Si Eugenio Mira hubiese tenido veinte milloncejos de dólares más de presupuesto y hubiese sentado al piano  de cola al megaperfecto Hugh Jackman, estaríamos hablando de un peliculón.  Como no los tenía, estamos ante una peliculetada.
Y esto nos lleva al segundo "pero".
-John Cusack. Magnífico actor cuya voz es la gran protagonista de la película. Una voz que si el lector va a verla doblada no podrá disfrutar.  Por eso Eugenio Mira nos permite verlo durante... ¿dos minutos?  Si, esa es toda la aparición de John Cusack en la cinta. Uno acaba con el regusto de imaginar cómo la productora quiso extender el chicle del presupuesto al máximo y obtuvo el reclamo de dos actores conocidos, uno de los cuales tenía un caché tan alto que hubo que grabar su voz en un estudio porque solamente se podía pagar su presencia en el plató durante ocho horas.  Y se imagina también que durante todo el rodaje, a Elijah Wood le daba la réplica el empleado del catering (seguramente un becario español, licenciado en tecnológicas con un máster y trece carreras que habla inglés como lo hablamos los españoles que tenemos el dichoso título sin entender ni papa), lo cual explicaría la boquiabierta cara de bobalicón del hobbit... digo, del actor.

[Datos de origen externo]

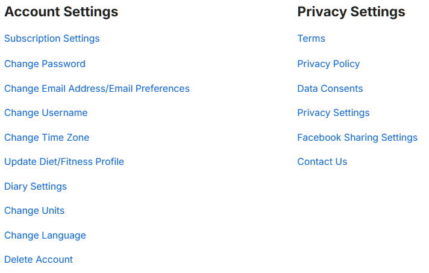
Task: Go to Change Time Zone
Action: click(46, 138)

Y así llegamos al tercer "pero".
Cuando uno rueda una película que es buena, basada en una historia interesante y original; cuando uno logra que en su presupuesto quepan un actor conocido y medio o, mejor dicho, la voz de un actor conocido y Elijah Wood; cuando un director tiene los medios para hacer un filme que está a la altura técnica de cualquier producto hollywoodiense y le sale una película más que aceptable... ¡coño, no me pongas ese final!
El final, querido lector, es para retirarle al director el carnet de conducir. Créame. Sólo diré que la película empieza con los ojos celestes de Elijah Woodd y termina con la mirada de Frodo Bolsón. Ya me contarán.